In Africans at Home and in the United States: One People, One Problem, One Destiny, Emeka C. Anaedozie examines Pan-African cultural and intellectual history, focusing on sociocultural commonalities and challenges facing African people. To this end, Dr. Anaedozie argues that, since oppression divided Africans, Pan-Africanism is the natural antidote to the subjugation that forcefully separated, enslaved, and colonized Africans.

The Truths of Monsters

Author : Ildikó Limpár
Publisher : McFarland
Page : 258 pages
File Size : 46,5 Mb
Release : 2021-03-19
Category : Social Science
ISBN : 9781476683485

Get Book

The Truths of Monsters by Ildikó Limpár Pdf

As monster theory highlights, monsters are cultural symbols, guarding the borders that society creates to protect its values and norms. Adolescence is the time when one explores and aims at crossing borders to learn the rules of the culture that one will fit into as an adult. Exploring the roles of monsters in coming-of-age narratives and the need to confront and understand the monstrous, this work explores recent developments in the presentation of monsters--such as the vampire, the zombie, and the man-made monster--in maturation narratives, then moves on to discuss monsters inhabiting the psychic landscapes of child characters. Finally, it touches on monsters in science fiction, in which facing the monstrous is a variation of the New World narrative. Discussions of novels by M. R. Carey, Suzanne Collins, Neil Gaiman, Theodora Goss, Daryl Gregory, Sarah Maria Griffin, Seanan McGuire, Stephenie Meyer, Patrick Ness, and Jon Skovron are complemented by analysis of television series, such as Buffy the Vampire Slayer and Westworld.

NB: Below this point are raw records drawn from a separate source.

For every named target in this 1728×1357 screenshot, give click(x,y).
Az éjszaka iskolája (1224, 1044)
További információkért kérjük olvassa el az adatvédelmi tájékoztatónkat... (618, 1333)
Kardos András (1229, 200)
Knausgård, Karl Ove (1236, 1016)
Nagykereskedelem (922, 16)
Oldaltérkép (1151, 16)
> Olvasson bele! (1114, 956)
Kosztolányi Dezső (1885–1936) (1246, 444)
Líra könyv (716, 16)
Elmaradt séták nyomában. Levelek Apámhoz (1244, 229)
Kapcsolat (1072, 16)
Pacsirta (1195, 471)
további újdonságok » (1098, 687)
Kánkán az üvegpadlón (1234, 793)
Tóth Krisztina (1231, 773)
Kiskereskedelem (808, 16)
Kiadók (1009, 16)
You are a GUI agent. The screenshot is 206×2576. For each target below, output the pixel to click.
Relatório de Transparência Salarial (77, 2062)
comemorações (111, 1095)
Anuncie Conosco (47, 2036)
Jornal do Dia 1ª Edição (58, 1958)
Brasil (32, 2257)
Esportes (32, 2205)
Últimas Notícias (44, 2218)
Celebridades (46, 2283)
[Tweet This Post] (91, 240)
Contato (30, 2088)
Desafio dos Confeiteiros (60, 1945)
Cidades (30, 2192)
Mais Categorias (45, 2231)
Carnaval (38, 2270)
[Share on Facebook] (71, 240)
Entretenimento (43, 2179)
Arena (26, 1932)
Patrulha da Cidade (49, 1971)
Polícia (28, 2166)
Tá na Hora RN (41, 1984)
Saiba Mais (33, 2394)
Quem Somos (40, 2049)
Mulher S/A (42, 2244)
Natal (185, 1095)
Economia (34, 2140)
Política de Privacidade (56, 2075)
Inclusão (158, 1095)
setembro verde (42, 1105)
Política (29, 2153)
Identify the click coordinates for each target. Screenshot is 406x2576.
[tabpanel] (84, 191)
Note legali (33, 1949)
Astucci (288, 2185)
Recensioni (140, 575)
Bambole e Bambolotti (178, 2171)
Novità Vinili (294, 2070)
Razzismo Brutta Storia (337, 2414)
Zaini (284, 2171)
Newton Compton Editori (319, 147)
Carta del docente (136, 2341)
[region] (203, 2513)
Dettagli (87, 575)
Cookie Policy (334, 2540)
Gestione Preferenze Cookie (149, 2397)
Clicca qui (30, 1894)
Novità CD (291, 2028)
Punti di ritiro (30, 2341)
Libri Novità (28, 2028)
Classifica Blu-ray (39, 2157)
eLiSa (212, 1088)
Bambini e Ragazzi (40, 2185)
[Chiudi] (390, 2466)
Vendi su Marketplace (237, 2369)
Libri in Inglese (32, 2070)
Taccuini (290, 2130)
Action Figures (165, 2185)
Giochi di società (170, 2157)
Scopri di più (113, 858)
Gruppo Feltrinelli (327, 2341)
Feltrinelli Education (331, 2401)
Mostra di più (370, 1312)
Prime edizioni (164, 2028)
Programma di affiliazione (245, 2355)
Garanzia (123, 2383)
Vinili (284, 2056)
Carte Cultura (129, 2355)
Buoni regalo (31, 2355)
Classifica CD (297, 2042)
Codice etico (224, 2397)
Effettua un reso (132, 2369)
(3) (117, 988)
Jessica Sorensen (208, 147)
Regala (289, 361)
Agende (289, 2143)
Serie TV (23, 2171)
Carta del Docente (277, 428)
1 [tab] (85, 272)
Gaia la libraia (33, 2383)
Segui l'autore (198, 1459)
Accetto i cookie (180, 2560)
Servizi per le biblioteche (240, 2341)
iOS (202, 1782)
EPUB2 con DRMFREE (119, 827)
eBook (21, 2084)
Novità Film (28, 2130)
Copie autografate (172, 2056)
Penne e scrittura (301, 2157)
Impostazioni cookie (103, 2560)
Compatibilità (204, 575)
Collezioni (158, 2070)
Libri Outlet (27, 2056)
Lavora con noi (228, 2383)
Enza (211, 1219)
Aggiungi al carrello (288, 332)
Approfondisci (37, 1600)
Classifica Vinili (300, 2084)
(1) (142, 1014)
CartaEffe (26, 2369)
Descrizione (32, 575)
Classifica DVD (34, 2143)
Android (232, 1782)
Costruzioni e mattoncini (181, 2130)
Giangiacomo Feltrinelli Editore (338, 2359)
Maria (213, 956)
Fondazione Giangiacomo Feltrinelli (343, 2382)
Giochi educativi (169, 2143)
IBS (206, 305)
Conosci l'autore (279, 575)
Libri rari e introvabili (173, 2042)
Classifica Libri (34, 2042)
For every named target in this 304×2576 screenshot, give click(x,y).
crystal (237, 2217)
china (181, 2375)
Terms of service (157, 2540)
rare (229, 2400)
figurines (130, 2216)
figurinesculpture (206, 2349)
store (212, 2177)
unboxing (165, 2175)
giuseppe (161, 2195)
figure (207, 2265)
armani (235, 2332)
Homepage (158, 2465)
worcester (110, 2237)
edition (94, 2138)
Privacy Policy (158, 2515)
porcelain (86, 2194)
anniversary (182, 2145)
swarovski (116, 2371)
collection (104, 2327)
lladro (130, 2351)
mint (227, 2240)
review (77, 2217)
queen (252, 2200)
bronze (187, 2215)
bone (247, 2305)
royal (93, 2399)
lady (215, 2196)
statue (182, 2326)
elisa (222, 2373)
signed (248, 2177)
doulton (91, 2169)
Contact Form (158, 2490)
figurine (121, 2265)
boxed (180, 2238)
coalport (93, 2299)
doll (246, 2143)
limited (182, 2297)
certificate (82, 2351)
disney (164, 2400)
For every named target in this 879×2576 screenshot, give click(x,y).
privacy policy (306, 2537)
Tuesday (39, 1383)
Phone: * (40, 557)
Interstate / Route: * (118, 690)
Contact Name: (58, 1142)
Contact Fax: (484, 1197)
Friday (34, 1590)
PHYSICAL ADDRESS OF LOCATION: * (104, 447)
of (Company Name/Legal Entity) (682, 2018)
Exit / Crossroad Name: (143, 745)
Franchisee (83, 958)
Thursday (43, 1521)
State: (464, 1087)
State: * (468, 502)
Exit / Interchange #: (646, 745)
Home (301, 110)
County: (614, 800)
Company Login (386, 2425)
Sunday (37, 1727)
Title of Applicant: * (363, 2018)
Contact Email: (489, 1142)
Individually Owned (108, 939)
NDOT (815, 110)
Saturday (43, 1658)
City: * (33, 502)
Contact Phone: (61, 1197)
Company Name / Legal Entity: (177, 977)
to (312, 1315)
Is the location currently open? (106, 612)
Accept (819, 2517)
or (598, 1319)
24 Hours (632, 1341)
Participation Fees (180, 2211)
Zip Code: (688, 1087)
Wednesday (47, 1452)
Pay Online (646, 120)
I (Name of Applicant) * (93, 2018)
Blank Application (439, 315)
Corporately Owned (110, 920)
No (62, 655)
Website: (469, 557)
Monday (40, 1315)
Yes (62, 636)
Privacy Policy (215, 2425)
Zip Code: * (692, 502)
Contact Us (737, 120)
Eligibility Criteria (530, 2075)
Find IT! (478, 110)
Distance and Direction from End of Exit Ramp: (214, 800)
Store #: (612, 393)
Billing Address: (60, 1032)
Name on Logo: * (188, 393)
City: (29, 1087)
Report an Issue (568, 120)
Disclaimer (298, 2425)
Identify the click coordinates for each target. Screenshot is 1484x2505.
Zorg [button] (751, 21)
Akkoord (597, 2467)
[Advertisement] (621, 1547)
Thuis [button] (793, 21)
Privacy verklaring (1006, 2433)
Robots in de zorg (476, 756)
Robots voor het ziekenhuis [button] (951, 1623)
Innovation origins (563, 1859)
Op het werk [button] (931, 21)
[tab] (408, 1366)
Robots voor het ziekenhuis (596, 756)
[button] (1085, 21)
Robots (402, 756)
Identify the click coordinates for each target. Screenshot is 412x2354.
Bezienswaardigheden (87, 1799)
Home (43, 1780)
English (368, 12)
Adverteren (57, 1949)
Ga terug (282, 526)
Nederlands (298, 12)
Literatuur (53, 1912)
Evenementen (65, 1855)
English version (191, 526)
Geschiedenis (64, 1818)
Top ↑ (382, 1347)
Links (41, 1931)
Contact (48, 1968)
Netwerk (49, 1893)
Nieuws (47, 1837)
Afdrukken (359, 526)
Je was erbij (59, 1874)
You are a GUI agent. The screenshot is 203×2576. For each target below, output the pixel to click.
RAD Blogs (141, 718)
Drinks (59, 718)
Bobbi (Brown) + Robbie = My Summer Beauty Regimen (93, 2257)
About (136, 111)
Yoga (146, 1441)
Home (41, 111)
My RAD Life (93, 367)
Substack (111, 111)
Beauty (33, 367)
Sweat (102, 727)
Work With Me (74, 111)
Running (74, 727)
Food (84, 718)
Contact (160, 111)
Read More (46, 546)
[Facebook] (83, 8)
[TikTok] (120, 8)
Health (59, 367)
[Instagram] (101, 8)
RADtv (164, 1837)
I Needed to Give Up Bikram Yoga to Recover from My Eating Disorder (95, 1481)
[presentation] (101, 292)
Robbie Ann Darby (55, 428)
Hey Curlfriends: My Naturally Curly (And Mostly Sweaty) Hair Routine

Translating and Transmediating Children’s Literature

Author : Anna Kérchy,Björn Sundmark
Publisher : Springer Nature
Page : 337 pages
File Size : 47,5 Mb
Release : 2020-09-30
Category : Literary Criticism
ISBN : 9783030525279

Get Book

Translating and Transmediating Children’s Literature by Anna Kérchy,Björn Sundmark Pdf

From Struwwelpeter to Peter Rabbit, from Alice to Bilbo—this collection of essays shows how the classics of children’s literature have been transformed across languages, genres, and diverse media forms. This book argues that translation regularly involves transmediation—the telling of a story across media and vice versa—and that transmediation is a specific form of translation. Beyond the classic examples, the book also takes the reader on a worldwide tour, and examines, among other things, the role of Soviet science fiction in North Korea, the ethical uses of Lego Star Wars in a Brazilian context, and the history of Latin translation in children’s literature. Bringing together scholars from more than a dozen countries and language backgrounds, these cross-disciplinary essays focus on regularly overlooked transmediation practices and terminology, such as book cover art, trans-sensory storytelling, écart, enfreakment, foreignizing domestication, and intra-cultural transformation.